Today, a news headline in my inbox reads: Rhode Island District Superintendent To Fire Entire Staff At Underperformed High School. According to the article, this high school is the lowest performing in the State, and their test results have continued to drop too many years in a row. The teachers have refused to adopt the changes mandated by government program improvement, and so the Superintendent must choose the only other option given by No Child Left Behind legislation, and fire them all.
Next I read an article by Melinda French Gates, published in the Washington Post. Ms. Gates seems to believe that even schools that carry the weight of the At Risk student population can produce consistently high test results, as well as high school graduates who plan to attend college. What students need, she writes, are good teachers. The teachers hold the key to student success -- and if the teachers are good enough, then the students will succeed across all social and economic barriers.

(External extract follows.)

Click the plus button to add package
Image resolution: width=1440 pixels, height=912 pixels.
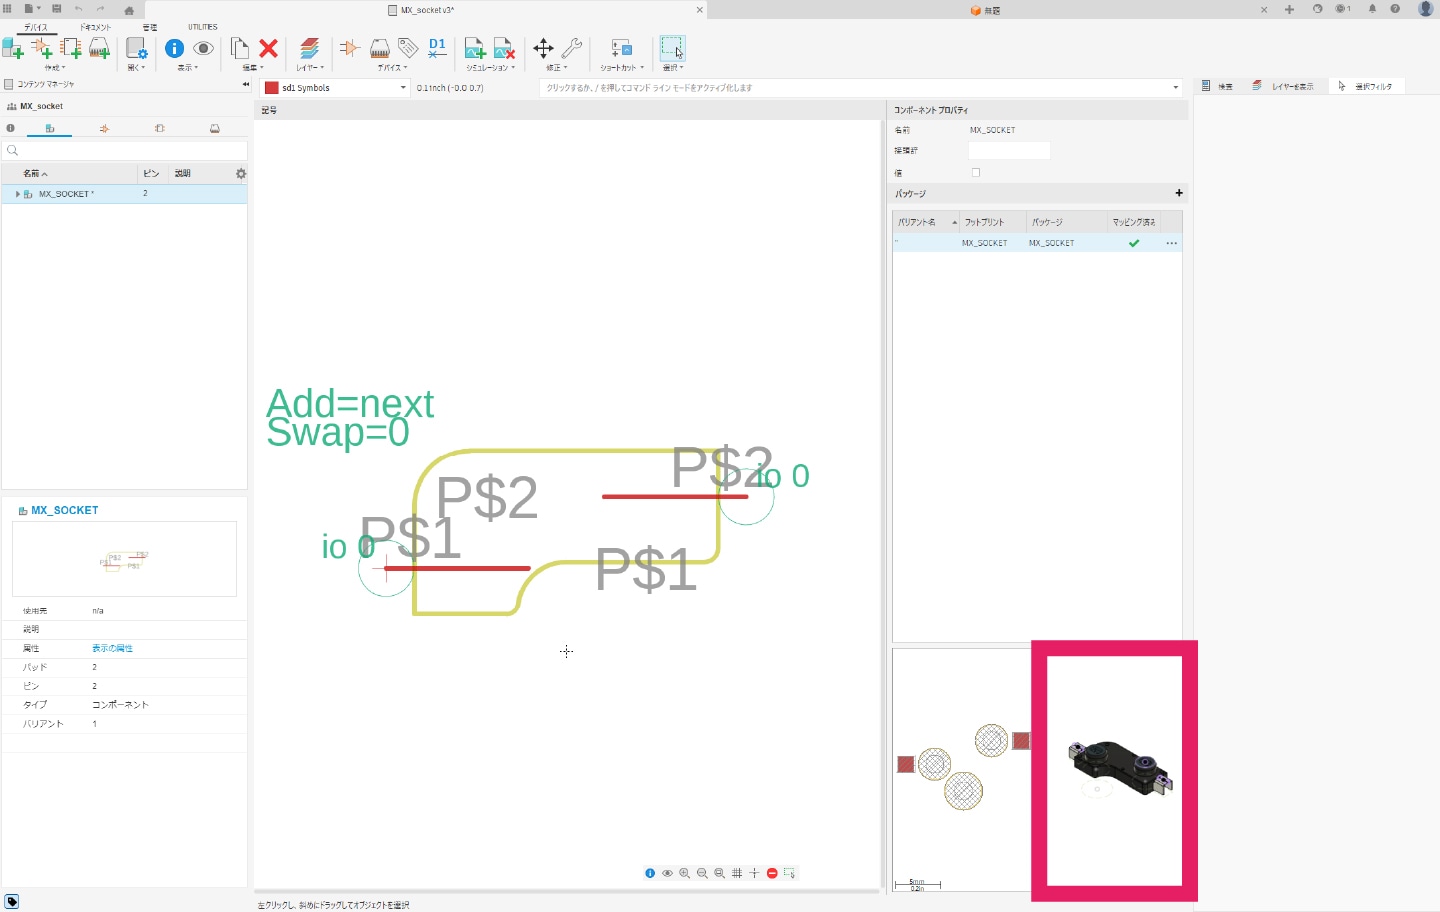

Now, I am not one to romanticize the public school teacher. I went to public school, and I remember with bitter clarity what it was like for me there. Socially dysfunctional and boring. So boring. Boring beyond boring. I have never been so bored in my life, boring. I stopped counting the holes in asbestos ceiling panels the last day I spent in high school, boring. So don't expect me to carry on about the invaluable nature of the holy K-12 "teacher". On the other hand, for many of my students, a good teacher is the best chance they have -- because when they aren't at school, no one else is in their life is paying them any positive attention.
Ms. Gates readily admits that assessing teacher performance is complex, and that assessing teacher performance based one standardized test results alone, is not enough. After all, by the time students reach my classroom, they have already been taught for the previous 11-13 years, by other teachers. Yet suddenly I am responsible for their achievements, as well as their failings. And what if my students do not do well on the Standardized Test? What if they still stink at writing when they leave my room -- sorry, but if the multitude of teachers who came before me couldn't do it, what makes you think it can be done?
On the other hand, what if they learning something in my class that cannot be measured via multiple choice? What if they read and enjoyed their first story? What if they learned to be more tolerant? What if they, for the fist time ever, like English -- when previously it was a subject they found most loathsome? How do you measure that?
So maybe those teachers in Rhode Island really are terrible at their jobs. Maybe they are boring, so boring that the smartest kids refuse to go to school because they've already counted all the holes in the ceiling and there are none left to count. Maybe they are mean teachers, who unjustly punish their students, refuse them creative expression, and belittle them in front of their peers (we've all had those). On the other hand, what if the students are learning something? Something we haven't yet figured out how to measure?
I don't know the school, I don't know the community, and I don't know the teachers -- but I imagine, even if I did, this would not be an easy question to answer.